Not only: dialect registry is loading interfaces as well.

Right: I don’t think “making it easy” should be the main metric to optimize, having the right model is more important in terms of software design to me, let’s not take shortcuts for superficial convenience.

I fail to see how it is the responsibility of the tool to load the input file into memory for --spirv-to-mlir for example.

Just this is a strong enough indication that having a DialectRegistry on the tool instead of the registration is absolutely not right.

Ok, nerd sniped…

Isn’t the main metric of this tool to let us have the minimal amount of binaries and linkage overhead for a project to be able to test translations between arbitrary stream based representations and corresponding MLIR? The translation registrations are just a way to “busybox” multiple such things together into one binary and give them a name.

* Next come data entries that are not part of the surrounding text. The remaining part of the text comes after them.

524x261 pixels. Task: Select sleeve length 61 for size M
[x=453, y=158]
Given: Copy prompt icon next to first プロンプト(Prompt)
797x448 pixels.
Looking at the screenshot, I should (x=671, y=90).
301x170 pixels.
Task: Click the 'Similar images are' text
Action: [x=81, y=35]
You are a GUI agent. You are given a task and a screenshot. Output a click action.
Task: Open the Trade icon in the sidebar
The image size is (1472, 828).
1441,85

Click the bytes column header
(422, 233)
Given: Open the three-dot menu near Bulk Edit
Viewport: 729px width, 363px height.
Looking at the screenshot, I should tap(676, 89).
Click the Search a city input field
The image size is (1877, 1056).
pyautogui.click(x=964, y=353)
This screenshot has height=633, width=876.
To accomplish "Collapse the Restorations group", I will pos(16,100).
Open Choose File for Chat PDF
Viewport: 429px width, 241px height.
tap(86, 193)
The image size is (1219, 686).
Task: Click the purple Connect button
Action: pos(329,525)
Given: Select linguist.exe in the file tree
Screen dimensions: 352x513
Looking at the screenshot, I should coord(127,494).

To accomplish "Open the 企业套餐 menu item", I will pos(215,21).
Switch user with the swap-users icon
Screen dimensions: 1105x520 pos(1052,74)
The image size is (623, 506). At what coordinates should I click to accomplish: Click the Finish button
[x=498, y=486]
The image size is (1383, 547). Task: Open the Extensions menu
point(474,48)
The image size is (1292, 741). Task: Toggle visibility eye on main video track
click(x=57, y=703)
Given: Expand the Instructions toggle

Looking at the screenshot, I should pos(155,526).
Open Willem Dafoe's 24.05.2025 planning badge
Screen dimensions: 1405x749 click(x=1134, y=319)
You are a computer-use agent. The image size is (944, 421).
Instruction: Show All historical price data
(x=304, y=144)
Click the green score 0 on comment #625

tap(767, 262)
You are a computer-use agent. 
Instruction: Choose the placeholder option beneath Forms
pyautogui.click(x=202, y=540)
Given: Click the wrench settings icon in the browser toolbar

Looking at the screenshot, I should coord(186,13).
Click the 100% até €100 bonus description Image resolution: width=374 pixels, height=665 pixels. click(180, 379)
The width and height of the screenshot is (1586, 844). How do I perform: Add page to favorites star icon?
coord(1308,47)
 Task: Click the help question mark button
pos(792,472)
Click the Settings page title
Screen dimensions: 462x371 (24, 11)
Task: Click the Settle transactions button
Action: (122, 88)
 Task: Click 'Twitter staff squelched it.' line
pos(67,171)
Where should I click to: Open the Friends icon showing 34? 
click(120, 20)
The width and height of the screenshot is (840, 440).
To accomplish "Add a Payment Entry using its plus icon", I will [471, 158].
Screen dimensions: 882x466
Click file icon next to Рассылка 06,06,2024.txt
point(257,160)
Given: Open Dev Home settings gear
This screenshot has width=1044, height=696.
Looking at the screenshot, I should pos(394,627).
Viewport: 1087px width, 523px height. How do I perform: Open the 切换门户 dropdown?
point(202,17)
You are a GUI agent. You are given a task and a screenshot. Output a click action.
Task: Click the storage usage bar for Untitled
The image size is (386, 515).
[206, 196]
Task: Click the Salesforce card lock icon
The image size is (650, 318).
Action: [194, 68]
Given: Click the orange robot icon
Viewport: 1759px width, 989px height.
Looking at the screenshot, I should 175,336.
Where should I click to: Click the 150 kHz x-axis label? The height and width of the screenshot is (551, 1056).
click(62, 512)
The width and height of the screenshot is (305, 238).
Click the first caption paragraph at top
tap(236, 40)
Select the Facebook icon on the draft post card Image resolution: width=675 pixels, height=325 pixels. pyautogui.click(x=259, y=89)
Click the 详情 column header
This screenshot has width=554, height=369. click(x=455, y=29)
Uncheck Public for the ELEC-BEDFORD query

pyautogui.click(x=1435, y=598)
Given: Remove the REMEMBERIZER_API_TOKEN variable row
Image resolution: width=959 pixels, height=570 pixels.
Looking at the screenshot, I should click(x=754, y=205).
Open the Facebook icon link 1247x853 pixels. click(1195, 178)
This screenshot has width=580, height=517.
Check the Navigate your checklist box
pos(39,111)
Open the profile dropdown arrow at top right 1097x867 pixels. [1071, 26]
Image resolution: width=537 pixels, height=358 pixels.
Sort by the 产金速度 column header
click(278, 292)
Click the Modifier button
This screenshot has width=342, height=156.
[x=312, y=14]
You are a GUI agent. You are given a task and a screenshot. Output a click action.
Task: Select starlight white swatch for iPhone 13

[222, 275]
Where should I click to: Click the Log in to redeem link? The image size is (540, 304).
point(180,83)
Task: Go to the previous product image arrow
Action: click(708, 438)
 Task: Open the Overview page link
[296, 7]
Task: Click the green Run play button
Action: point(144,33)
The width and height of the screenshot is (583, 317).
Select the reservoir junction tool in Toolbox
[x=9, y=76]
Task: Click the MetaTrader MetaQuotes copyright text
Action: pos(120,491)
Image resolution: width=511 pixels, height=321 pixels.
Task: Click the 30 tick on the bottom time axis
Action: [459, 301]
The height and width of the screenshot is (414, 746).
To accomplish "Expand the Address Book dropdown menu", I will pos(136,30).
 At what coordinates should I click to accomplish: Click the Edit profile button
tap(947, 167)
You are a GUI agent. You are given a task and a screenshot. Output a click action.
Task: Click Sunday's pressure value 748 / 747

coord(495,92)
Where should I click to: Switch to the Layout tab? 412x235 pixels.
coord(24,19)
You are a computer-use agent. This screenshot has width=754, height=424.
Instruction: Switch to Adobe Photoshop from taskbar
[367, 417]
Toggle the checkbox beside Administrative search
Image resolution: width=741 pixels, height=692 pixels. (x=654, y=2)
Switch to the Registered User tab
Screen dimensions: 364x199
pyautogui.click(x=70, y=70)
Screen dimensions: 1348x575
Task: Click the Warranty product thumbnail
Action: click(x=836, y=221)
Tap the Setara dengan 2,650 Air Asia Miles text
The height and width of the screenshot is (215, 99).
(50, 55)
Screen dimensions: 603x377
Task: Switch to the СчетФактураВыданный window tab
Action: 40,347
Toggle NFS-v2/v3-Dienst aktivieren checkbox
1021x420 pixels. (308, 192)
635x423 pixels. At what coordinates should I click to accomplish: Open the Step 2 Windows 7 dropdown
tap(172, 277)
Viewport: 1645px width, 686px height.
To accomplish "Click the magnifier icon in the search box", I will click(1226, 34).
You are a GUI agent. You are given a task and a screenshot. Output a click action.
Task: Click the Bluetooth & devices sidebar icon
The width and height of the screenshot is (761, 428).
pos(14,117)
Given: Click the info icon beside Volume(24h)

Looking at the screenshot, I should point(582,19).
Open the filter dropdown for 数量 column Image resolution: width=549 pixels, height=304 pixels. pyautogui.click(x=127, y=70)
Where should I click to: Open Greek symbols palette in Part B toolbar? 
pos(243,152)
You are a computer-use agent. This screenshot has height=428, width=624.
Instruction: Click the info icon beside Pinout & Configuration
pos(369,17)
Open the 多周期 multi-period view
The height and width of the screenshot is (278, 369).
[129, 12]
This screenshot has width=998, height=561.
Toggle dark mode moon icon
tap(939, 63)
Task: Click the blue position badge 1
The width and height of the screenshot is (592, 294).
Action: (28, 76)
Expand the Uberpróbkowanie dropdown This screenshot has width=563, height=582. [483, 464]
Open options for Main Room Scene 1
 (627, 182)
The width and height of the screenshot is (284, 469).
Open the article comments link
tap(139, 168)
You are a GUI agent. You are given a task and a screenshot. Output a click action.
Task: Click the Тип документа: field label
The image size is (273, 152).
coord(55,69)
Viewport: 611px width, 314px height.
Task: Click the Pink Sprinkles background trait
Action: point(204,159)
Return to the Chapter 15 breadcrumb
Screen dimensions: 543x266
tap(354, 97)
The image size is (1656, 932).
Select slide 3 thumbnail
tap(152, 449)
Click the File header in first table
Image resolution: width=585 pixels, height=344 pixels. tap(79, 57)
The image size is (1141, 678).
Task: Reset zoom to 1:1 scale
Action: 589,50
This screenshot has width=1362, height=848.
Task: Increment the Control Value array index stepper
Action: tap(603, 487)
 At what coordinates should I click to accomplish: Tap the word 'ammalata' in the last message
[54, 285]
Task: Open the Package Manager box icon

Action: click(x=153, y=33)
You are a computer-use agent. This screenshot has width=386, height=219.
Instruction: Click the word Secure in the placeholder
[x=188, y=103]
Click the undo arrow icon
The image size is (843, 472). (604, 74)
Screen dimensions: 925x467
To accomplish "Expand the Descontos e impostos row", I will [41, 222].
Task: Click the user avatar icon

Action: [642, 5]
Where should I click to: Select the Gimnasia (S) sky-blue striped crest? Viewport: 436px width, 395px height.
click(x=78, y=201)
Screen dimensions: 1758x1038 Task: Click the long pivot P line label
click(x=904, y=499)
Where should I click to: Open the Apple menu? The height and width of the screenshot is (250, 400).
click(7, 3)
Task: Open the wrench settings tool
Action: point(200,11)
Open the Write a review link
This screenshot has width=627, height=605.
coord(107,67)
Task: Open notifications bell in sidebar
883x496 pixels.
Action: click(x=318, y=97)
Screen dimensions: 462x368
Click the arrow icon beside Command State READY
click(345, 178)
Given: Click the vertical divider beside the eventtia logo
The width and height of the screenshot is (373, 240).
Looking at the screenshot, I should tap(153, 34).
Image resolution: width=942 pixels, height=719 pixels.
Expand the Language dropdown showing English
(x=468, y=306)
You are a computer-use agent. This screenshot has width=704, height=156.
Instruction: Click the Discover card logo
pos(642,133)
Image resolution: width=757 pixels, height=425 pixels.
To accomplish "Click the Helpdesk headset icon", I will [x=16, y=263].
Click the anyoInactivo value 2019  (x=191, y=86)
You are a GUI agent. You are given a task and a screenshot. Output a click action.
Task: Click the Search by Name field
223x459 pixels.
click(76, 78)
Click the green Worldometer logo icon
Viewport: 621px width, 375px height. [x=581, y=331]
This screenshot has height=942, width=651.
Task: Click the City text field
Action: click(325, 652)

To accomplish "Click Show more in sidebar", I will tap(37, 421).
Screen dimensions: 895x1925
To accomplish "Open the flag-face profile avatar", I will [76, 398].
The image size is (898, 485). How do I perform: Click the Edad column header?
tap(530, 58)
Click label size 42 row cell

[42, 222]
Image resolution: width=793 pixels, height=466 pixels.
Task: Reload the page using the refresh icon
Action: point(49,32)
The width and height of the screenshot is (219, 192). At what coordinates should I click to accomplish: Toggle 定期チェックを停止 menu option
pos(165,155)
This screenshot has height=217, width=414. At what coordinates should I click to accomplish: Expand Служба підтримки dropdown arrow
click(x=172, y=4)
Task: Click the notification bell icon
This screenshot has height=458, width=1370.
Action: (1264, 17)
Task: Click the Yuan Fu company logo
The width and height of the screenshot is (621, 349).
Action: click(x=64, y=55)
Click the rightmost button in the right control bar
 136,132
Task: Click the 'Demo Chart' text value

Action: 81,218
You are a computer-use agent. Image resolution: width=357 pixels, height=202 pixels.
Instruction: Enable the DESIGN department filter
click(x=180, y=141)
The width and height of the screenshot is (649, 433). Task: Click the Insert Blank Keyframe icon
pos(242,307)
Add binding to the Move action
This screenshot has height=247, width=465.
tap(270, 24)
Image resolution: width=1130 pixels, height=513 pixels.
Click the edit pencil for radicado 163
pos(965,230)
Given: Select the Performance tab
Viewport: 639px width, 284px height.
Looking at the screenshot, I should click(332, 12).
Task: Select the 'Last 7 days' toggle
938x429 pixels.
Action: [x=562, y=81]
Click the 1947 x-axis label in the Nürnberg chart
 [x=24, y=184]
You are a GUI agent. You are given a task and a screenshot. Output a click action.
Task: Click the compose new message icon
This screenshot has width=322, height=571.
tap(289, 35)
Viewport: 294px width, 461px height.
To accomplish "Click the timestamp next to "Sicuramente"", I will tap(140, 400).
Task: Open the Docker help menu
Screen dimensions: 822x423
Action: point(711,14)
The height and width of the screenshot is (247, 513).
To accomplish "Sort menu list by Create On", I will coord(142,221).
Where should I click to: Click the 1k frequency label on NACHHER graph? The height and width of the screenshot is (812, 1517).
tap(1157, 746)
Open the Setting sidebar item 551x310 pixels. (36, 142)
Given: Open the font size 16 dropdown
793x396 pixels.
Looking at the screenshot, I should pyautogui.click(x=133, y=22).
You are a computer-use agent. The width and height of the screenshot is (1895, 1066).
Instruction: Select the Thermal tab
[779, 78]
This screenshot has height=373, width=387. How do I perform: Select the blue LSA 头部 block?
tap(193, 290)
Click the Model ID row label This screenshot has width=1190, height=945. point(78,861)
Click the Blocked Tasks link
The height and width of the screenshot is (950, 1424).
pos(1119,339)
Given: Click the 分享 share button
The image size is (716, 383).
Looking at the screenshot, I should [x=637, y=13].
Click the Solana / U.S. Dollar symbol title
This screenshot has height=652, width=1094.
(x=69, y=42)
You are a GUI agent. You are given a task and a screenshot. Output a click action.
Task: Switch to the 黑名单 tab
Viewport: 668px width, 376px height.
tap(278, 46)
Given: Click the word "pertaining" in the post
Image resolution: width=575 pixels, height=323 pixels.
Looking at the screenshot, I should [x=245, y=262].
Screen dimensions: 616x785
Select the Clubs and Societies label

I don’t think there should be much design or “framework” beyond that. Also, while we don’t often do it, there may be cases where I want two otherwise same translations that configure the context differently so that I can test (ie. With and without some dialects registered, or allowing/not unregistered dialects). We do get bugs on those axes but rarely go to the trouble of testing at that level today.

Right: “busybox” is likely the best analogy into how I see the translations!

Right! I believe this is better accomplished by either:

  • adding command line option to a translation.
  • adding a new registration for a translation.
    rather than having to provided an entirely new binary for every variation.

I don’t think that’s true? The difference here is the .mlir parser, the translation itself is the same. Further, MlirOptMain already takes a DialectRegistry as an argument, so it has the same behavior if the specific tool prepopulates it with domain specific dialects. This patch makes mlir-translate family tools comparable to mlir-opt.

Even if it were the case, I don’t see how the property you’re describing is actually useful. For example, if “mlir-opt -cse” and “circt-opt -cse” were the same, then “circt-opt -cse” would reject the pretty form of hw.module - that isn’t useful. I don’t see how translation tools are any different.

The only apparent difference between mlir-opt and mlir-translate is that we have a lot more optimization passes than translations in the community, and the muscle in mlir-translate hasn’t been built.

You are correct, it would be registering it for all translations in that tool, just like mlir-opt does for all passes. I agree with you that this is a change, but I don’t see what the problem is. If you want to test an MLIR translation thing without circt dialects then use mlir-translate, no one is taking that tool away.

I agree this is adding complexity by adding a “new thing”. I am trying to justify that with use cases that are underserved. I don’t think that the alternate path is actually better.

I don’t understand why you would think that. Can you elaborate?